Posts or Comments 24 June 2024

Vaccine Bill Brieger | 13 May 2024 10:06 am

Vaccine Hesitancy and Malaria

The term “vaccine hesitancy” is relatively new jargon that is defined in Wikipedia as, “… a delay in acceptance, or refusal, of vaccines despite the availability of vaccine services and supporting evidence.” The World Health Organization considers Vaccine Hesitancy among the top 10 threats to global public health. Vaccine hesitancy is primarily a matter of trust in institutions, technology, government, and health workers among others, according to Unfried and Priebe. Thus, hesitancy has social and political dimensions. This public health concern now extends into the realm of malaria control and elimination.

After many years of testing for efficacy and implementability, we now have two malaria vaccines. Therefore, it is not surprising that the issue of hesitancy has been identified as a potential challenge. Hussein et al. studied parents in Ghana and found that “About one-third (34.5%) of the parents were hesitant to give their children the R21/Matrix-M malaria vaccine,” even though “showed a high safety and efficacy level, and Ghana is the first country to approve this new vaccine.” It seems that parents who had not been getting routine vaccinations for their children were among those who were more hesitant.

The experience with door-to-door oral polio vaccine outreach campaigns from twenty plus years ago, shows that the general problem of avoidance or reluctance is nothing new,  but often rooted in political and cultural factors, according to Jegede. Covid-19 has shed new light on the problem as explained in the Lancet: “COVID-19 vaccines to low-income and middle-income countries (LMICs) is threatened by vaccine hesitancy. In Africa in particular, the low vaccine coverage and the ubiquitous vaccine hesitancy in a concerning proportion of the population undermine efforts to fight the COVID-19 pandemic.”

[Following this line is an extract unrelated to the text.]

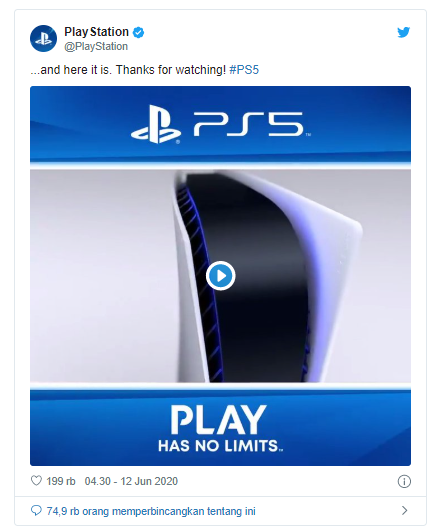Click the blue verified badge
Screen dimensions: 442x531
pos(138,32)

It should be noted that the term ‘hesitancy’ puts the blame for not vaccinating children and others on community members and health care consumers. When the expanded program on immunization started 50 years ago, there was recognition that reasons for seeking or not obtaining vaccines were multifaceted and included much more than consumer knowledge and attitudes. Health system factors and economic barriers were of equal concern. We need to return to those days when we took a holistic view on how to promote vaccine uptake.

Low levels of vaccine overage go beyond trust. When the Wikipedia definition mentions “despite the availability” there is the assumption that in fact vaccines are available, which is a major logistics, economics, and systems challenge. Fortunately, Mutombo et al. in the Lancet stress the other factors for low vaccine coverage including “historical, structural, and other systemic dynamics that underpin vaccine hesitancy.” They address serious supply problems wherein the global community has not made a “firm commitment to expedite vaccine deployment to the African continent.” It is not surprising that Nigeria has the highest level of unmet demand for COVID-19 vaccines in the world. Wollburg et al. also note that “Many who are willing to get vaccinated are deterred by a lack of easy access to vaccines at the local level.”

Concerning the two malaria vaccines, UNICEF notes that “It is clear that the demand is very high and far surpasses the supply that is expected to become available.” Concerns revolve around production capacity, supply chain management, integration within the health system’s existing immunization programs, pricing, and partnerships. While it is useful to plan ways to counteract hesitancy, such efforts will not be relevant is there is inadequate supply to meet current and projected demand and needs. As Gavi explains, “partners will also work with countries to provide orientation and technical assistance to ensure quality planning and country readiness.”